The first line of the data below and every line after it, through the one with "Choose 白名单 user", must be transcribed without change.

Provided data Block Start

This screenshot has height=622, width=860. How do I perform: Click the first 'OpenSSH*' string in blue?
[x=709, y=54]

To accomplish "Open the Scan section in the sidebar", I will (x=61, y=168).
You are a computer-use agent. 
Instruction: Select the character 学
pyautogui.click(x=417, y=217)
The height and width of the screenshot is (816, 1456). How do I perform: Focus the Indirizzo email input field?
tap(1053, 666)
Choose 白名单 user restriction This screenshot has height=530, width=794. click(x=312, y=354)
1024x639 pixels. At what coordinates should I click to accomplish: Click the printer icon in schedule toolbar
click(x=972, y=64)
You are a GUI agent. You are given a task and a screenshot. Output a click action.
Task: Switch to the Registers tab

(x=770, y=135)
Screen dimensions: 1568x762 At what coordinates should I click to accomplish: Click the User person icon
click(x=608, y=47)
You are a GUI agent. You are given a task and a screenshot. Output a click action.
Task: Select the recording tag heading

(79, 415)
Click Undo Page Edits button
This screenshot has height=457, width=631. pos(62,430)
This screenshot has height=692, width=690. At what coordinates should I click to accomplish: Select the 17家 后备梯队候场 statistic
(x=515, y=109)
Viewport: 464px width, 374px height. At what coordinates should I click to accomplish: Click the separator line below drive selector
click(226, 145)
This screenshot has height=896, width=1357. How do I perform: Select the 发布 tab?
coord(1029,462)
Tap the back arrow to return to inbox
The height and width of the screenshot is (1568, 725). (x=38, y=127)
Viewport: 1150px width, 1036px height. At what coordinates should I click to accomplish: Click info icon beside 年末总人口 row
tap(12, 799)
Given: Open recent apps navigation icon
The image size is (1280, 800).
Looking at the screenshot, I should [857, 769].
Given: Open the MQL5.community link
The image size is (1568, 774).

Provided data Block End

▶ [Exercise solution]
This screenshot has height=622, width=860. How do I perform: Click the first 'OpenSSH*' string in blue?
[x=709, y=54]

To accomplish "Open the Scan section in the sidebar", I will (x=61, y=168).
You are a computer-use agent. 
Instruction: Select the character 学
pyautogui.click(x=417, y=217)
The height and width of the screenshot is (816, 1456). How do I perform: Focus the Indirizzo email input field?
tap(1053, 666)
Choose 白名单 user restriction This screenshot has height=530, width=794. click(x=312, y=354)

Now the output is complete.